# Problem description
Begin at the line with "Instruction: Click waist value 56 for 4/S" and set down each line exactly until the listing ends. Images stay out.
[Data for analysis — start]
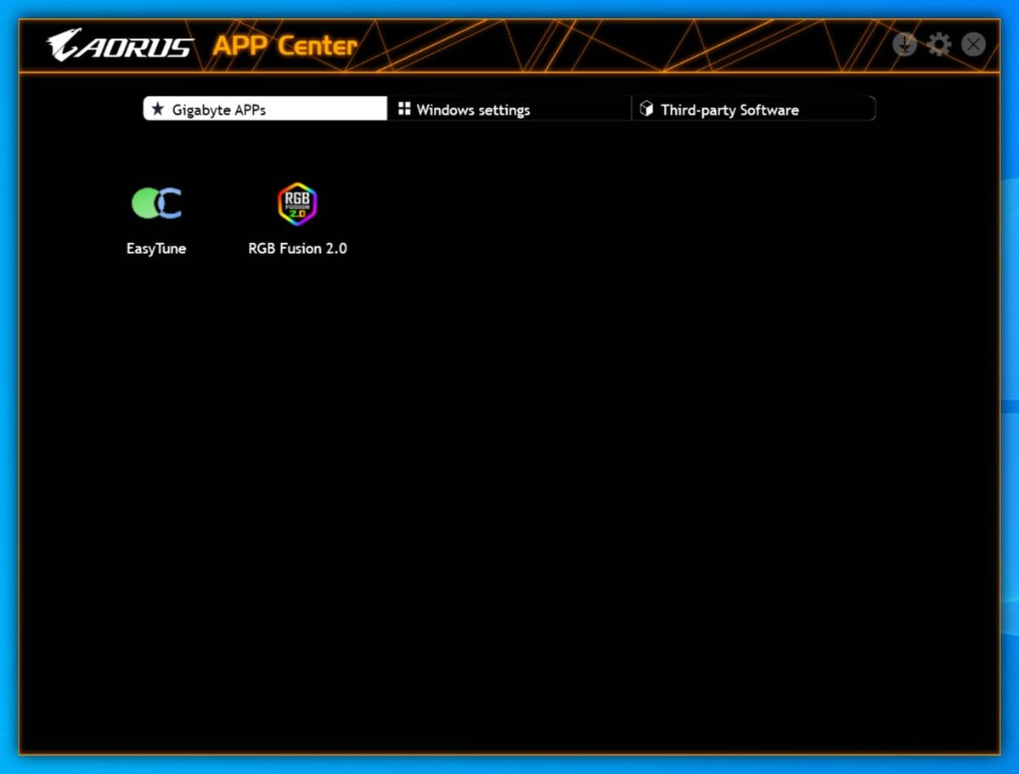Open the settings gear in the title bar
This screenshot has width=1019, height=774.
(938, 44)
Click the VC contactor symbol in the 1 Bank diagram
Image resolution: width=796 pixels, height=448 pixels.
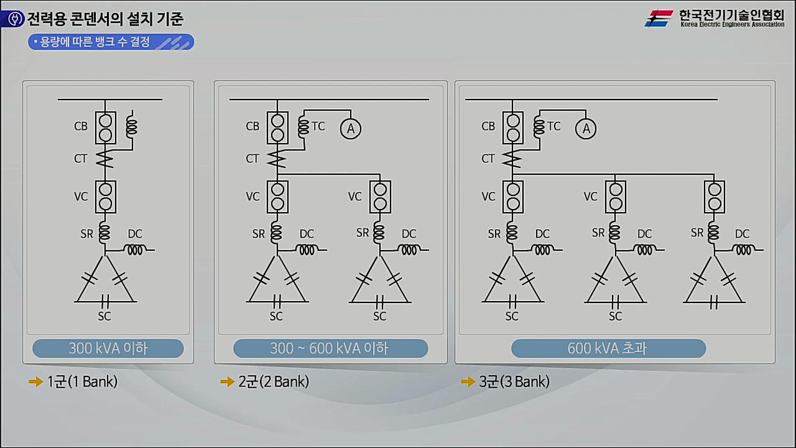[x=105, y=196]
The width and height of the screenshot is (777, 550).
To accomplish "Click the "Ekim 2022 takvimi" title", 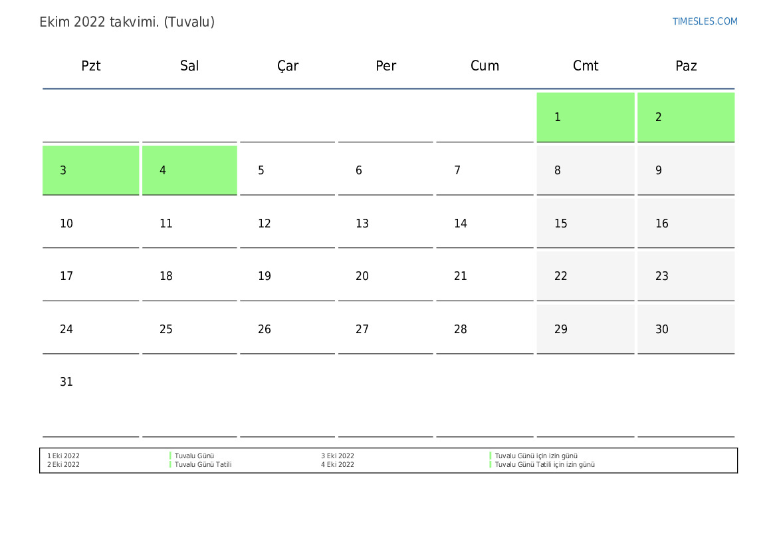I will click(127, 22).
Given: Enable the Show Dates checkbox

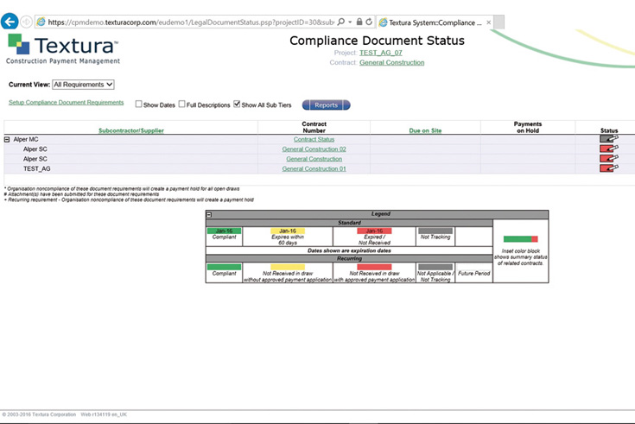Looking at the screenshot, I should point(138,104).
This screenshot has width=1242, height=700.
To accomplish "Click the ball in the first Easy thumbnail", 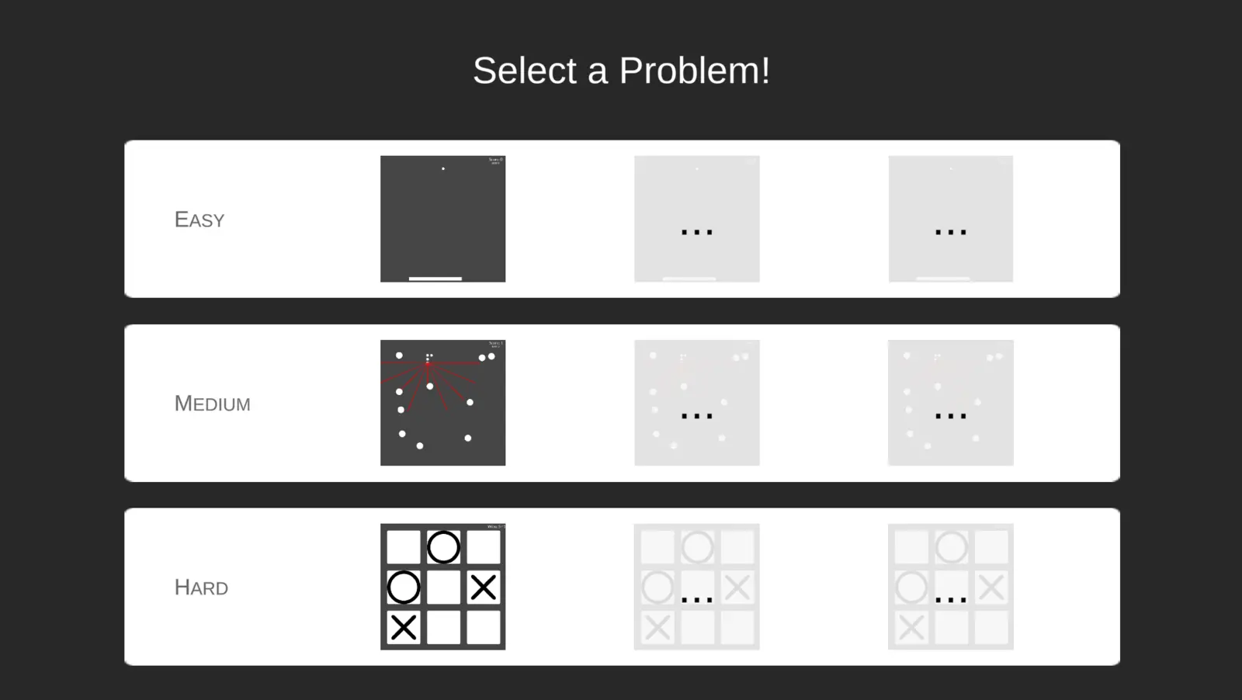I will [443, 168].
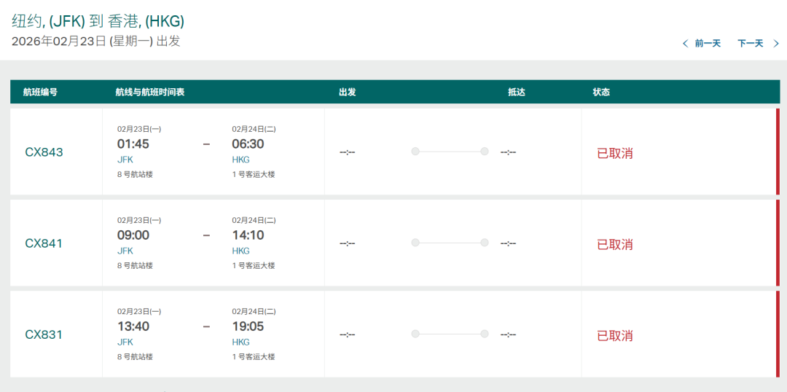Click 已取消 status for flight CX843
Viewport: 787px width, 392px height.
pos(614,153)
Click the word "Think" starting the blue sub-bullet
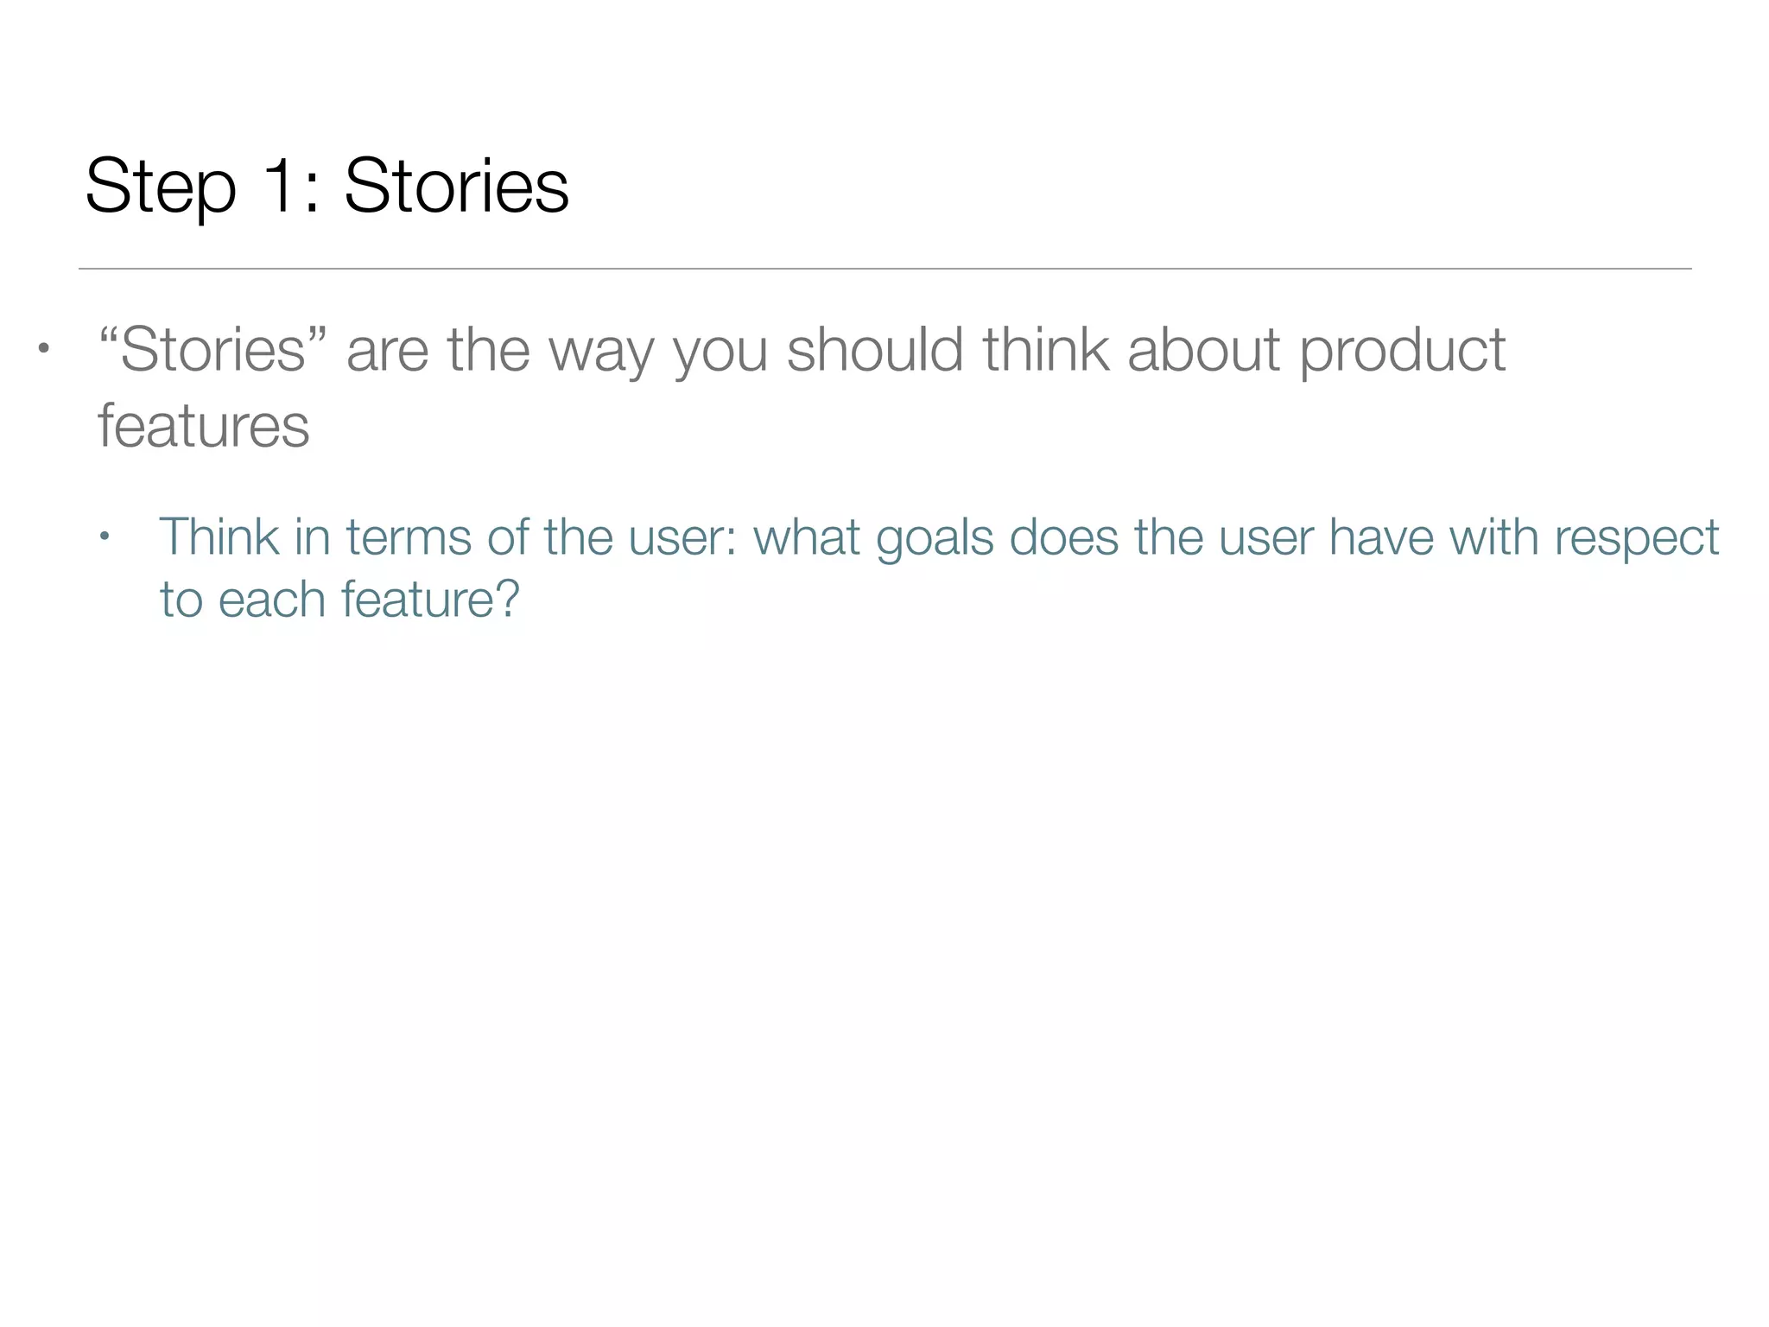The image size is (1769, 1327). (219, 537)
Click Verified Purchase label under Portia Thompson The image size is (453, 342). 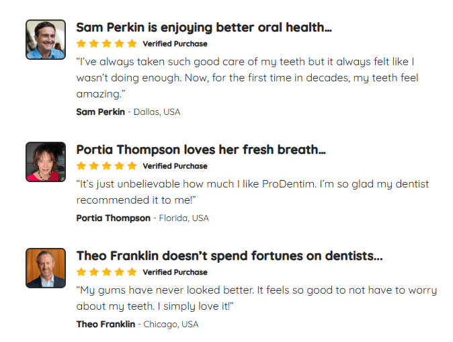pos(175,166)
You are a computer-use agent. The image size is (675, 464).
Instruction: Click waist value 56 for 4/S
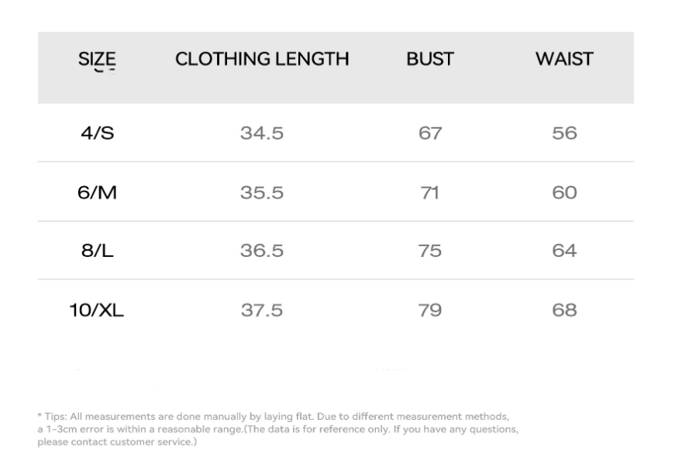565,133
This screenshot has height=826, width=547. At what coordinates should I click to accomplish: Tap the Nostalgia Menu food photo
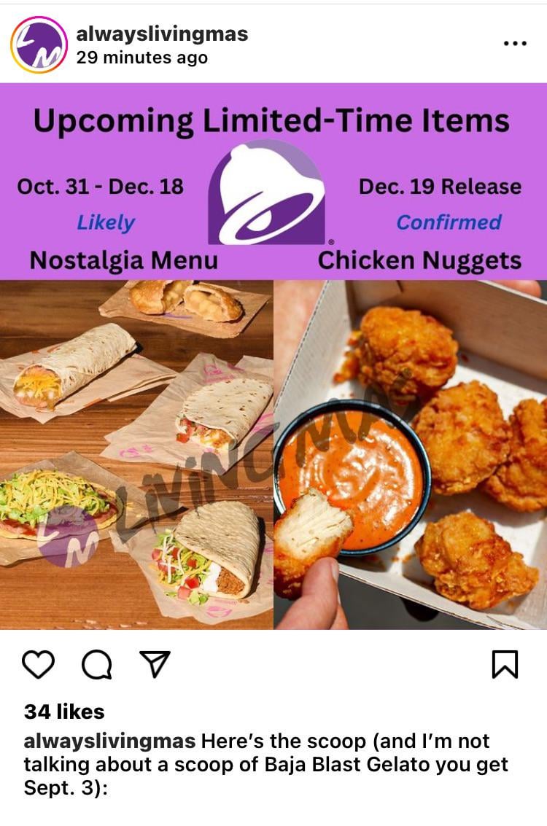(x=136, y=455)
[Data for analysis — finish]
# Answer to this problem
Instruction: Click waist value 56 for 4/S
565,133
This screenshot has height=826, width=547. At what coordinates should I click to accomplish: Tap the Nostalgia Menu food photo
(x=136, y=455)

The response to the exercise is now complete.